▶ _MATERIAL SHOWN_
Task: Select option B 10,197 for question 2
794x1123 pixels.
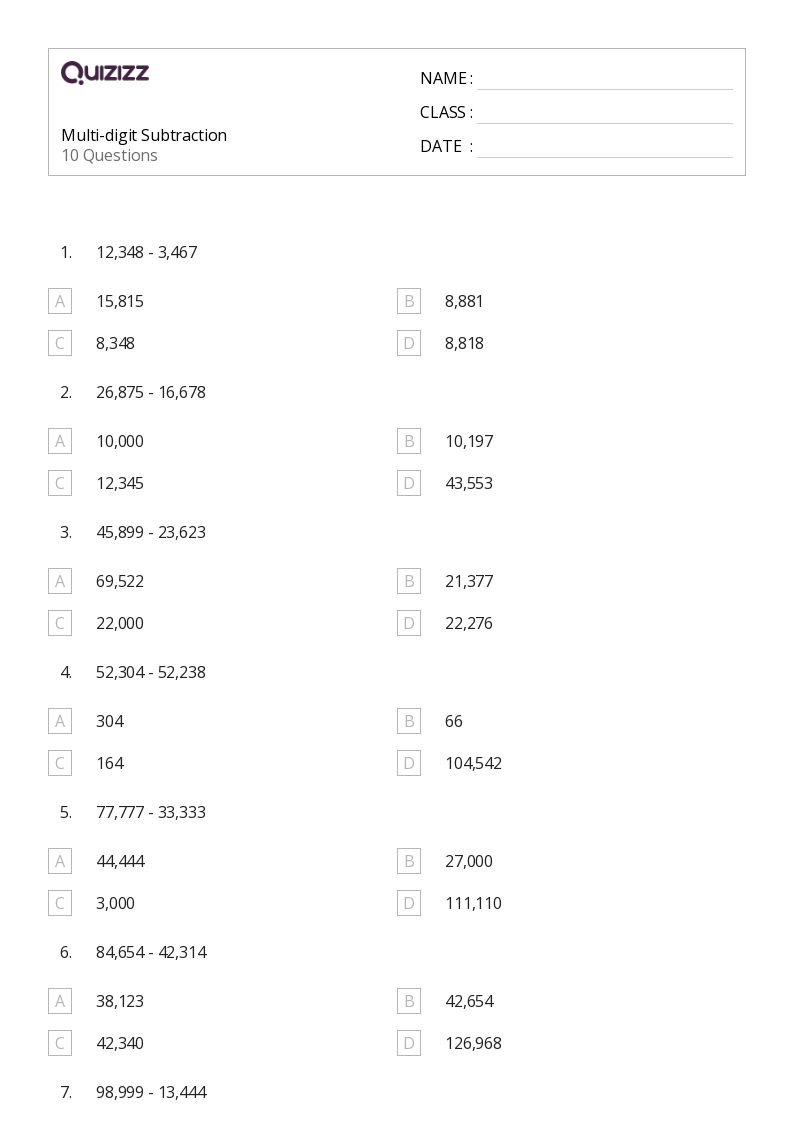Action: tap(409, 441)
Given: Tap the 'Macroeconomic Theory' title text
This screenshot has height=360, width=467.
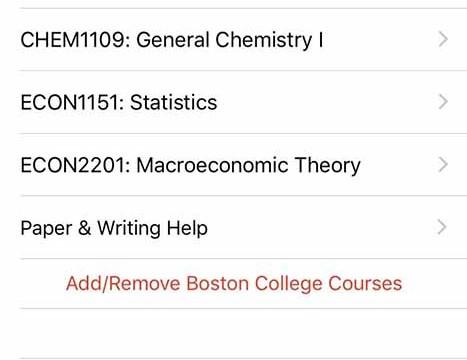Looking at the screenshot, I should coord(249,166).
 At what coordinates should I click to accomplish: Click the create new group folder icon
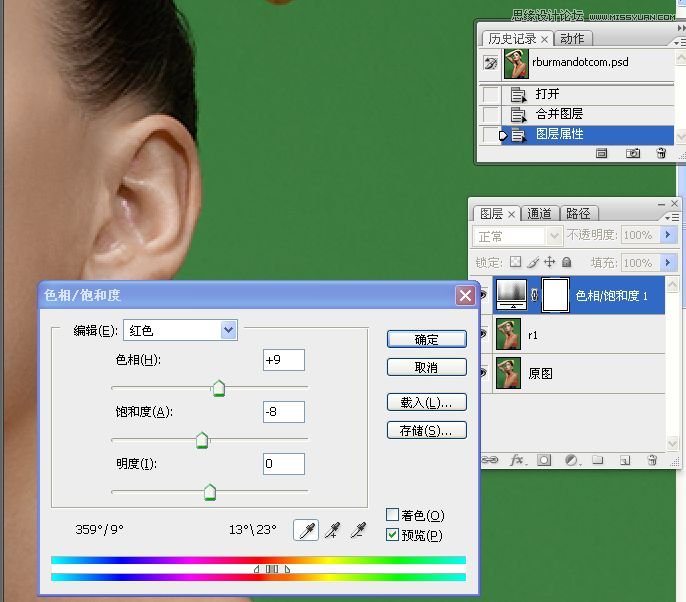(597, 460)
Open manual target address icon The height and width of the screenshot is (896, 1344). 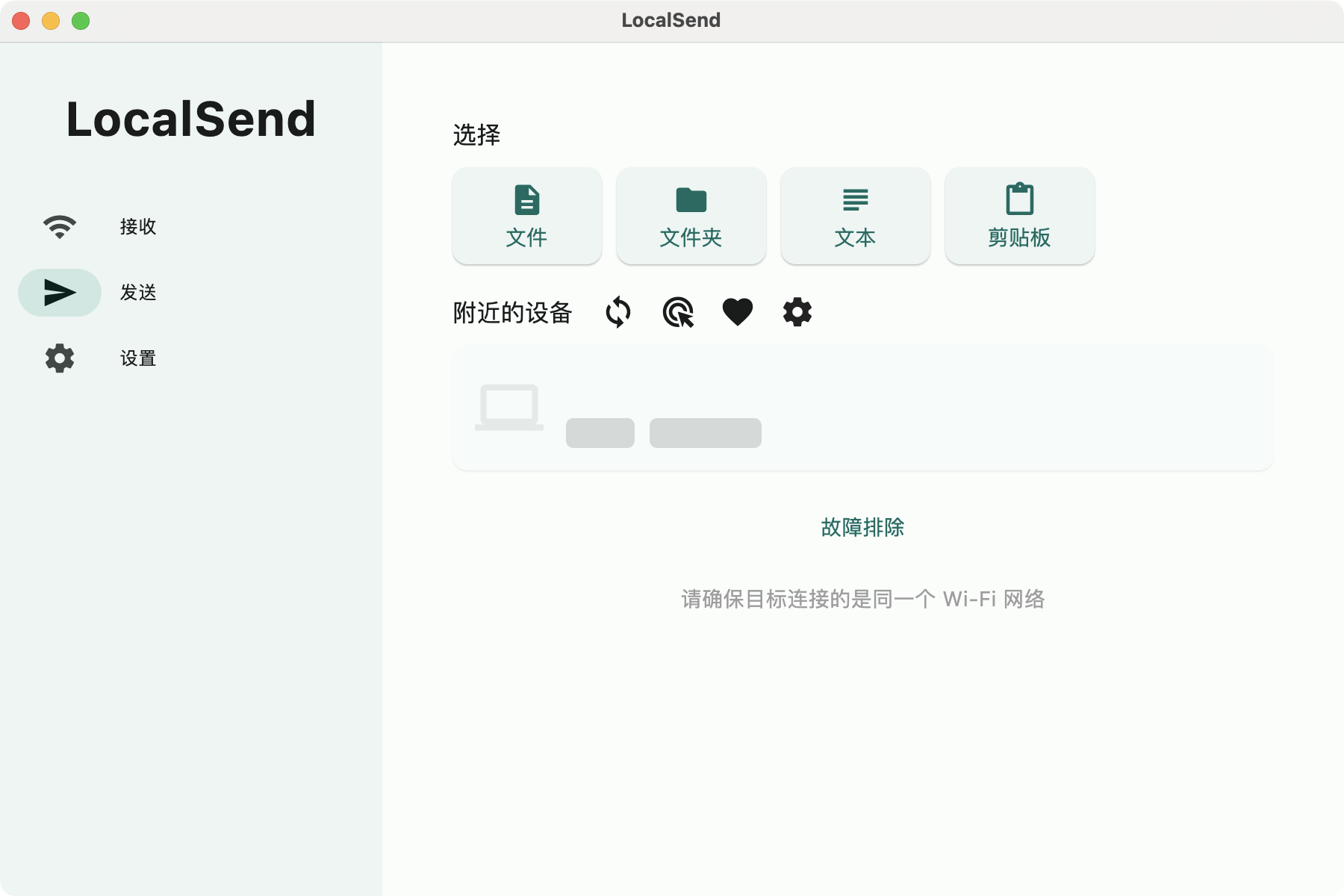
---
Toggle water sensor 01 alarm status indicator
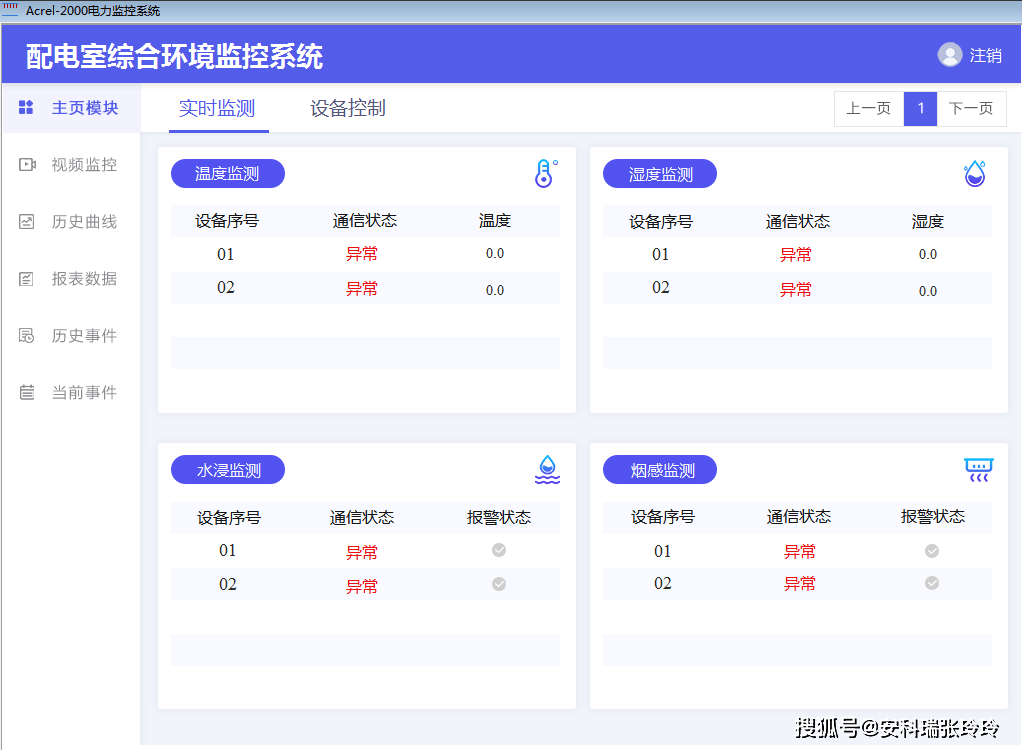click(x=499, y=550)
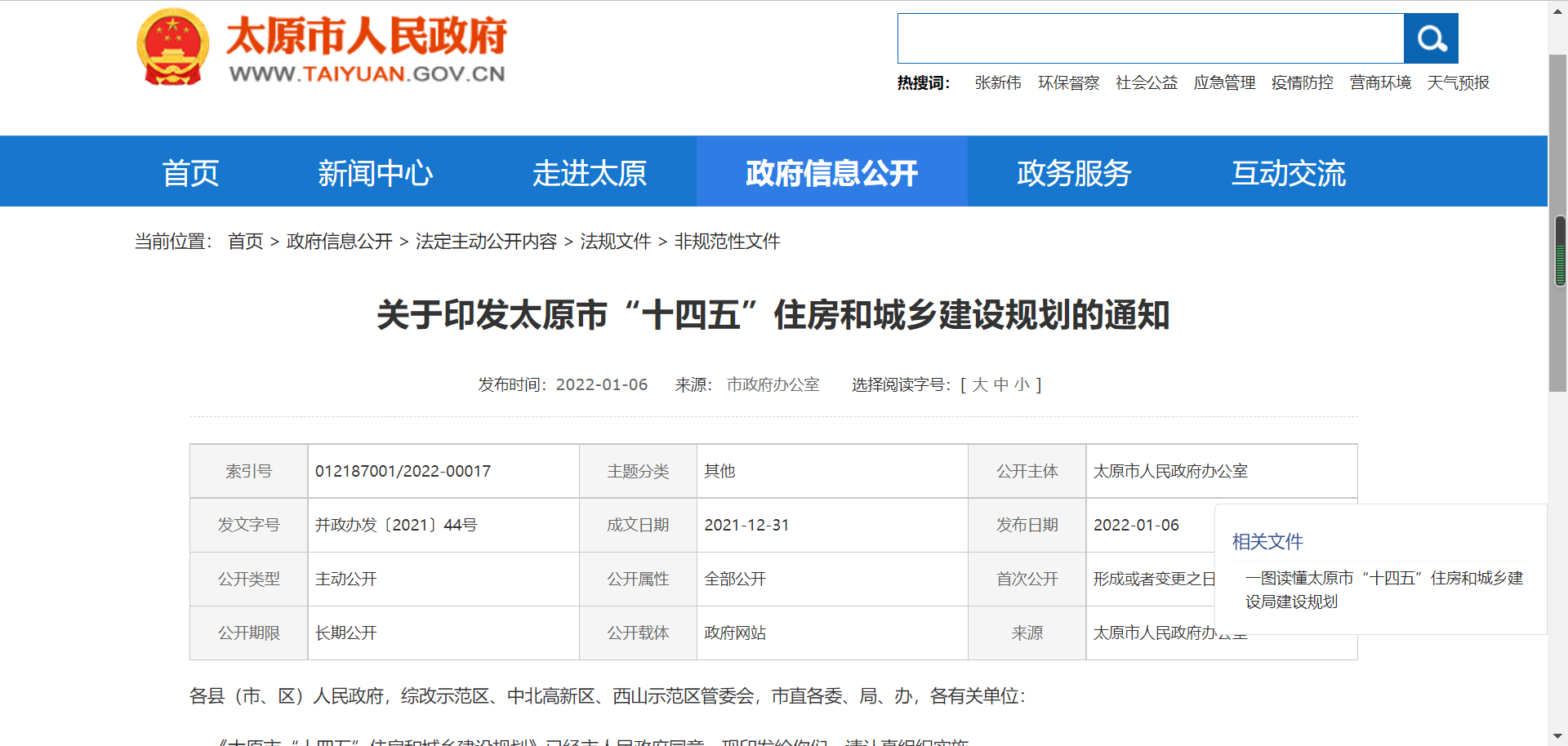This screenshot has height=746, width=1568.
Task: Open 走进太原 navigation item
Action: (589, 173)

▶ _HOW TO COMPLETE THIS TASK_
Reproduce exactly the lines above that run from the one with "This screenshot has height=360, width=467." to the one with "Open manual target", both included, leaving pictures out.

▶ _RESULT OF THE EXERCISE_
This screenshot has height=360, width=467.
Looking at the screenshot, I should coord(249,166).
 At what coordinates should I click to accomplish: Click the create new group folder icon
(597, 460)
Open manual target address icon The height and width of the screenshot is (896, 1344). 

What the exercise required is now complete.